(Extracted data entries)
==================================================

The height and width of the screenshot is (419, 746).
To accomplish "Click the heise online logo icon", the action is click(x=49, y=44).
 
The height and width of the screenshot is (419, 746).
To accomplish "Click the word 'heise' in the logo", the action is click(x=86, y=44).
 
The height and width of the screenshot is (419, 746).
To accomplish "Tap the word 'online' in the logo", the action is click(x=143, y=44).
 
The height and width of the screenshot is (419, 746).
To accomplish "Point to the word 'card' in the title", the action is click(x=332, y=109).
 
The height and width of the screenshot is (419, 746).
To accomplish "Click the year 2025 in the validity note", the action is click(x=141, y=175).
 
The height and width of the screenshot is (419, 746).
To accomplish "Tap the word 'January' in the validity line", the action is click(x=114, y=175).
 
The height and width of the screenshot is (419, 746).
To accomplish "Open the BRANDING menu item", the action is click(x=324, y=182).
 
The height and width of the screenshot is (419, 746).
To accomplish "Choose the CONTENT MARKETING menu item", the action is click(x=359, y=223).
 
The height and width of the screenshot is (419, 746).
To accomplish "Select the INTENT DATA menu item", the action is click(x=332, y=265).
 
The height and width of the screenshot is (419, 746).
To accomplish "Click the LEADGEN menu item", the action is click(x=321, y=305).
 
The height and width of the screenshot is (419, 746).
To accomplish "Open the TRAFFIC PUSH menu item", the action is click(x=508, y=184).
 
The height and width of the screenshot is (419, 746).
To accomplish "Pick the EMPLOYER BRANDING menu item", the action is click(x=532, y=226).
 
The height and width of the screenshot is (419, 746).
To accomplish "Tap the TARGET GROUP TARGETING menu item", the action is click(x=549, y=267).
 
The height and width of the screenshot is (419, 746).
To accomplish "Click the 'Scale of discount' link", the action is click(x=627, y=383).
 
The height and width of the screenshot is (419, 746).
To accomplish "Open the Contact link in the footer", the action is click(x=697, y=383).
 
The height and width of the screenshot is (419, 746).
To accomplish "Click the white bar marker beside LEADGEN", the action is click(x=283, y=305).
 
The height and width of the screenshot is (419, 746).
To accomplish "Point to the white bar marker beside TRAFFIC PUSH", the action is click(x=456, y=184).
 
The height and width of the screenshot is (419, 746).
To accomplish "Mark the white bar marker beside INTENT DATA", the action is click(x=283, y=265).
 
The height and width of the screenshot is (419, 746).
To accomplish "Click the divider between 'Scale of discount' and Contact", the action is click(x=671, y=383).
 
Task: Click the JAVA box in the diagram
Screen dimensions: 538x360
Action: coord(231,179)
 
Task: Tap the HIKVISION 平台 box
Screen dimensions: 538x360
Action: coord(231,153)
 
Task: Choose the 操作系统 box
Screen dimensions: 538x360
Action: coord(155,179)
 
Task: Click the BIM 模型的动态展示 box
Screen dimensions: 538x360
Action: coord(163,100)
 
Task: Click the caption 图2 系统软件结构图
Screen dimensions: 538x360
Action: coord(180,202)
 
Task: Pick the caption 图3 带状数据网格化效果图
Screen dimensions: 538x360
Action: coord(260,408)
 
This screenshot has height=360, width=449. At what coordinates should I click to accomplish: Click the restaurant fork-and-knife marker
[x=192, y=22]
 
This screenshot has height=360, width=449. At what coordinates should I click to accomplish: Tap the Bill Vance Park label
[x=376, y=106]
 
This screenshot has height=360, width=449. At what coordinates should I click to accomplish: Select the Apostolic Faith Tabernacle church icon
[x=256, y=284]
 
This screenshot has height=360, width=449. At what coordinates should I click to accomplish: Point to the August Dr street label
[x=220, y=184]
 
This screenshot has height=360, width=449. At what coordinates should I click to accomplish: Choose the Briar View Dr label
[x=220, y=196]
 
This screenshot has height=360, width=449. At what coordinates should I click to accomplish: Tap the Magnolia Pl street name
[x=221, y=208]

==================================================

What is being asked:
Arrange every line of the material above as a JSON list of strings, one string per line, leaving out blank lines.

Response:
[
  "The height and width of the screenshot is (419, 746).",
  "To accomplish \"Click the heise online logo icon\", the action is click(x=49, y=44).",
  "The height and width of the screenshot is (419, 746).",
  "To accomplish \"Click the word 'heise' in the logo\", the action is click(x=86, y=44).",
  "The height and width of the screenshot is (419, 746).",
  "To accomplish \"Tap the word 'online' in the logo\", the action is click(x=143, y=44).",
  "The height and width of the screenshot is (419, 746).",
  "To accomplish \"Point to the word 'card' in the title\", the action is click(x=332, y=109).",
  "The height and width of the screenshot is (419, 746).",
  "To accomplish \"Click the year 2025 in the validity note\", the action is click(x=141, y=175).",
  "The height and width of the screenshot is (419, 746).",
  "To accomplish \"Tap the word 'January' in the validity line\", the action is click(x=114, y=175).",
  "The height and width of the screenshot is (419, 746).",
  "To accomplish \"Open the BRANDING menu item\", the action is click(x=324, y=182).",
  "The height and width of the screenshot is (419, 746).",
  "To accomplish \"Choose the CONTENT MARKETING menu item\", the action is click(x=359, y=223).",
  "The height and width of the screenshot is (419, 746).",
  "To accomplish \"Select the INTENT DATA menu item\", the action is click(x=332, y=265).",
  "The height and width of the screenshot is (419, 746).",
  "To accomplish \"Click the LEADGEN menu item\", the action is click(x=321, y=305).",
  "The height and width of the screenshot is (419, 746).",
  "To accomplish \"Open the TRAFFIC PUSH menu item\", the action is click(x=508, y=184).",
  "The height and width of the screenshot is (419, 746).",
  "To accomplish \"Pick the EMPLOYER BRANDING menu item\", the action is click(x=532, y=226).",
  "The height and width of the screenshot is (419, 746).",
  "To accomplish \"Tap the TARGET GROUP TARGETING menu item\", the action is click(x=549, y=267).",
  "The height and width of the screenshot is (419, 746).",
  "To accomplish \"Click the 'Scale of discount' link\", the action is click(x=627, y=383).",
  "The height and width of the screenshot is (419, 746).",
  "To accomplish \"Open the Contact link in the footer\", the action is click(x=697, y=383).",
  "The height and width of the screenshot is (419, 746).",
  "To accomplish \"Click the white bar marker beside LEADGEN\", the action is click(x=283, y=305).",
  "The height and width of the screenshot is (419, 746).",
  "To accomplish \"Point to the white bar marker beside TRAFFIC PUSH\", the action is click(x=456, y=184).",
  "The height and width of the screenshot is (419, 746).",
  "To accomplish \"Mark the white bar marker beside INTENT DATA\", the action is click(x=283, y=265).",
  "The height and width of the screenshot is (419, 746).",
  "To accomplish \"Click the divider between 'Scale of discount' and Contact\", the action is click(x=671, y=383).",
  "Task: Click the JAVA box in the diagram",
  "Screen dimensions: 538x360",
  "Action: coord(231,179)",
  "Task: Tap the HIKVISION 平台 box",
  "Screen dimensions: 538x360",
  "Action: coord(231,153)",
  "Task: Choose the 操作系统 box",
  "Screen dimensions: 538x360",
  "Action: coord(155,179)",
  "Task: Click the BIM 模型的动态展示 box",
  "Screen dimensions: 538x360",
  "Action: coord(163,100)",
  "Task: Click the caption 图2 系统软件结构图",
  "Screen dimensions: 538x360",
  "Action: coord(180,202)",
  "Task: Pick the caption 图3 带状数据网格化效果图",
  "Screen dimensions: 538x360",
  "Action: coord(260,408)",
  "This screenshot has height=360, width=449. At what coordinates should I click to accomplish: Click the restaurant fork-and-knife marker",
  "[x=192, y=22]",
  "This screenshot has height=360, width=449. At what coordinates should I click to accomplish: Tap the Bill Vance Park label",
  "[x=376, y=106]",
  "This screenshot has height=360, width=449. At what coordinates should I click to accomplish: Select the Apostolic Faith Tabernacle church icon",
  "[x=256, y=284]",
  "This screenshot has height=360, width=449. At what coordinates should I click to accomplish: Point to the August Dr street label",
  "[x=220, y=184]",
  "This screenshot has height=360, width=449. At what coordinates should I click to accomplish: Choose the Briar View Dr label",
  "[x=220, y=196]",
  "This screenshot has height=360, width=449. At what coordinates should I click to accomplish: Tap the Magnolia Pl street name",
  "[x=221, y=208]"
]